Urs Fischer, Unions Trainer, stellte sich die Frage: „Wie wendet man negative Energie in positive um?“ Eine Antwort darauf war, seinen Spielern keine Szenen mehr vom Spiel in Bochum zu zeigen. Lieber wollte er gleich Stuttgart in den Blick nehmen und „negative Energie in Trotz verwandeln“. Dass es nicht einfach sein würde, das merkte man Fischer aber auch deutlich an. Der Schweizer ist sowieso kein Mann donnernder Parolen, sondern strahlt eine Friedhelm-Funkel-hafte Menschenfreundlichkeit aus. Deshalb setzte er auf so etwas wie Schwarm-Aufmunterung. „Es ist die Aufgabe des ganzen Vereins, eine positive Stimmung zu verbreiten.“
Das ist nicht ganz einfach, denn natürlich weiß jeder Unioner, dass sich in den letzten zehn Jahren nur zweimal der Zweitligist in der Relegation durchgesetzt hatte. Dabei waren Mannschaften wie der HSV oder Wolfsburg gleich zweimal in einem erbarmungswürdigen Zustand dort aufgetaucht – und schafften es trotzdem. Im Gegensatz dazu wirkt der VfB Stuttgart mit seinem Mikroaufschwung unter dem neuen Trainer Nico Willig gerade fast wie eine Truppe voller Superhelden, während Union auf der Zielgeraden nur zwei seiner letzten sechs Spiele gewinnen konnte.
Auf die harte Tour
„Wir verfügen über genug Erfahrung, um mit der Situation umzugehen“, sagte Fischer. Einige seiner Spieler sind schon mal aufgestiegen, und er selber wurde mit dem FC Basel zweimal Schweizer Meister und holte einmal den Pokal. Das ist kein überflüssiger Hinweis, denn Erfolge im Fußball haben oft jene, die schon Erfolg hatten. Das beschränkt sich nicht nur auf Spieler und Trainer, sondern gilt auch für ganze Vereine. Es gibt Klubs, die wissen, wie man Titel holt oder im Abstiegskampf überlebt, weil es dort genug Leute gibt, die das schon erlebt haben. Und manchmal muss man es eben lernen – auf die harte Tour.

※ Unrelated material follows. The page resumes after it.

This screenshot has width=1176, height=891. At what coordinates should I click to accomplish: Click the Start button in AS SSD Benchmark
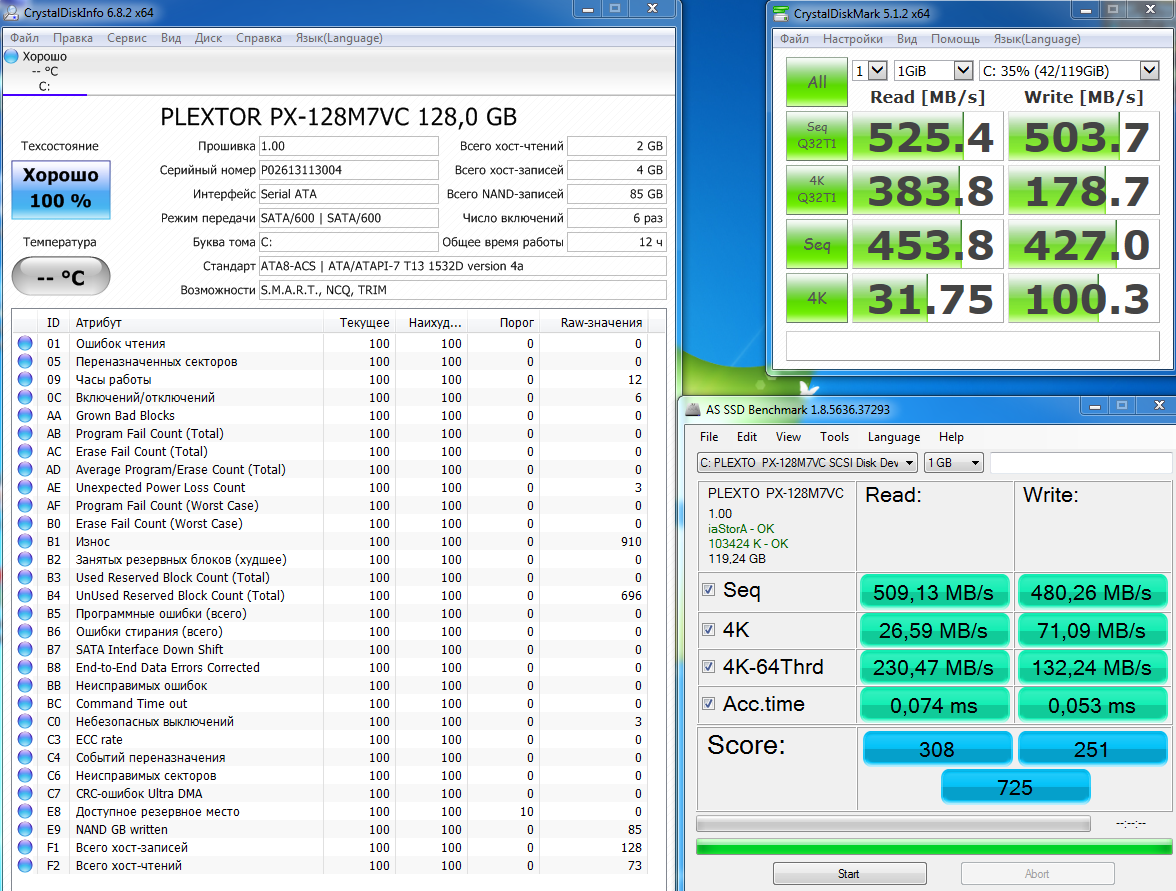tap(848, 874)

Der 1.FC Union Berlin hat in den letzten acht Jahren die Saison immer in der oberen Tabellenhälfte beendet. Inzwischen gehört die Ära, in der die Anhänger für den Klub Blut spenden mussten und das Stadion bauten, eher zu einer mythischen Vergangenheit als zur Gegenwart. Union ist inzwischen einer der fünf finanzstärksten Vereine der Liga, ein Aufstieg wäre daher kein Wunder, sondern logische Folge von Wachstum und Weiterentwicklung.
Vor zwei Spielzeiten stand Union unter Trainer Jens Keller am 25. Spieltag schon mal an der Tabellenspitze, wurde aber nur Vierter. In der letzten Saison wurde der Aufstieg sogar laut und deutlich als Ziel ausgegeben, sie endete auf dem elften Platz. In Köpenick machen sie gerade also die Erfahrung, die vor 15 Jahren auch Mainz gemacht hat: Aufsteigen will geübt sein. Nicht nur auf dem Platz, sondern auch im Klub selber und bei den Fans. Es ist eine besondere Kunst mit süßer Belohnung.

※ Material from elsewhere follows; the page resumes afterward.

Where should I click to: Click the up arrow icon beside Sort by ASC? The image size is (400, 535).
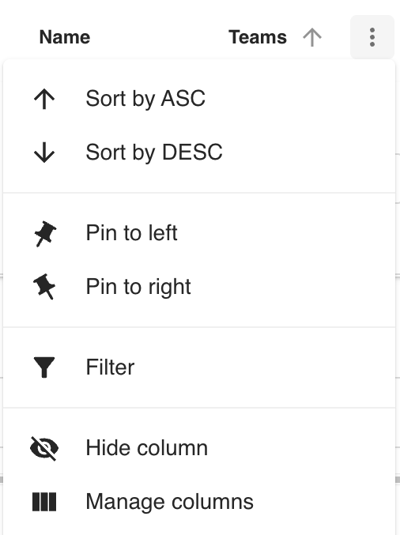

Nagende Ungeduld beim Publikum
Inzwischen stimmt es übrigens nicht mehr, dass die Anhänger der Unioner ein Aufstieg erschrecken würde, weil sie ihr kleines Idyll durch die bösen Mächte der Bundesliga bedroht sähen. Offiziell ist die Losung zwar ein „Alles kann, nichts muss“. Doch es hat sich beim Publikum eine nagende Ungeduld eingestellt, wann es ihr Klub denn endlich mal über die Ziellinie nach oben schafft.

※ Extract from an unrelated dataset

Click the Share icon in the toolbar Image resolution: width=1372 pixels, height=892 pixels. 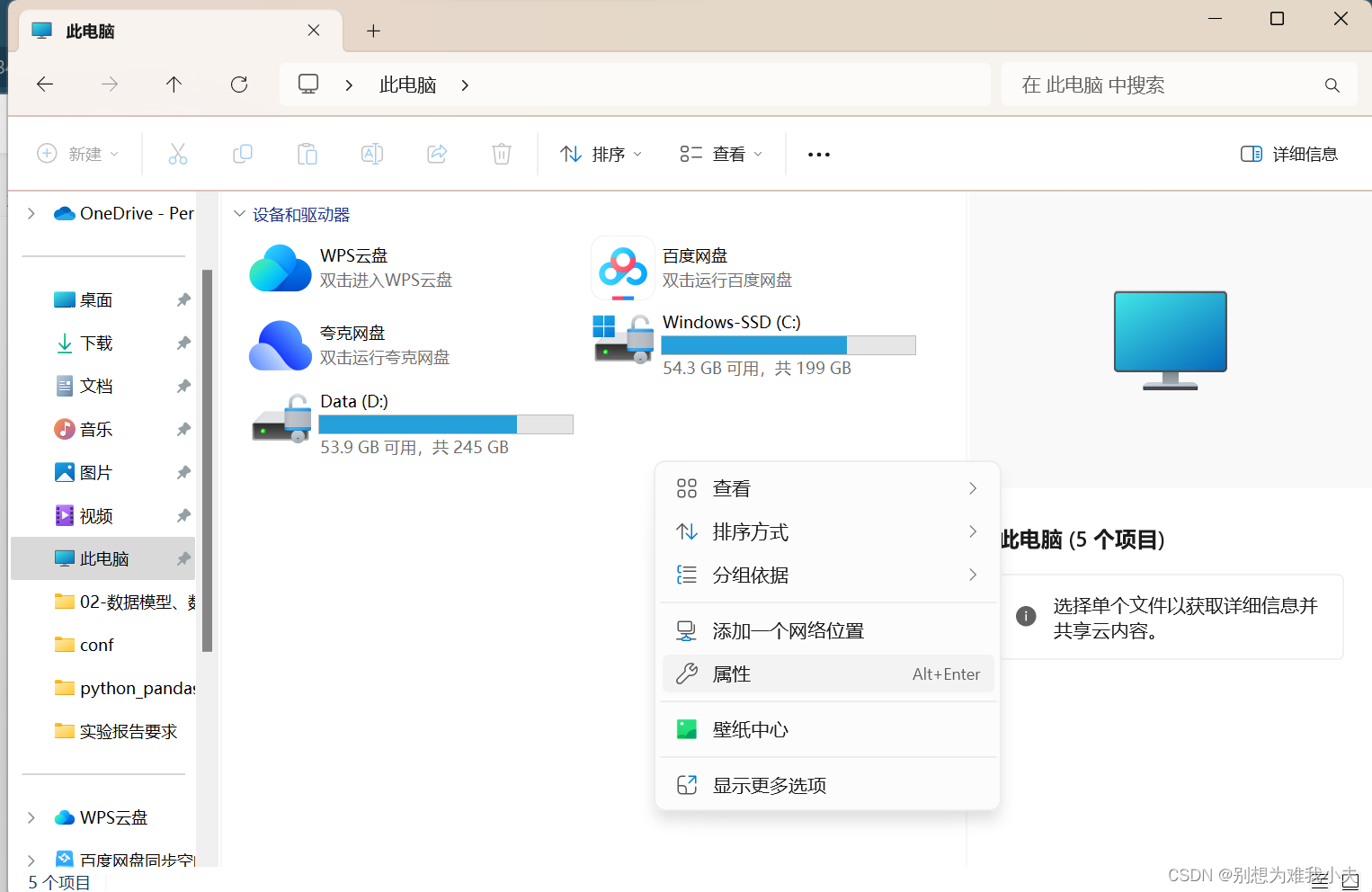pos(437,154)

In Mainz war es 2004, ein Jahr nach dem Drama von Braunschweig, so weit. Klopps Mannschaft stieg am letzten Spieltag als Dritter in die Bundesliga auf, es gab damals keine Relegation. Mainz überholte Aachen noch, weil die Alemannia zur gleichen Zeit verlor. „Wir waren einfach dran“, sagte Klopp damals, und so langsam gilt das auch für den 1.FC Union Berlin.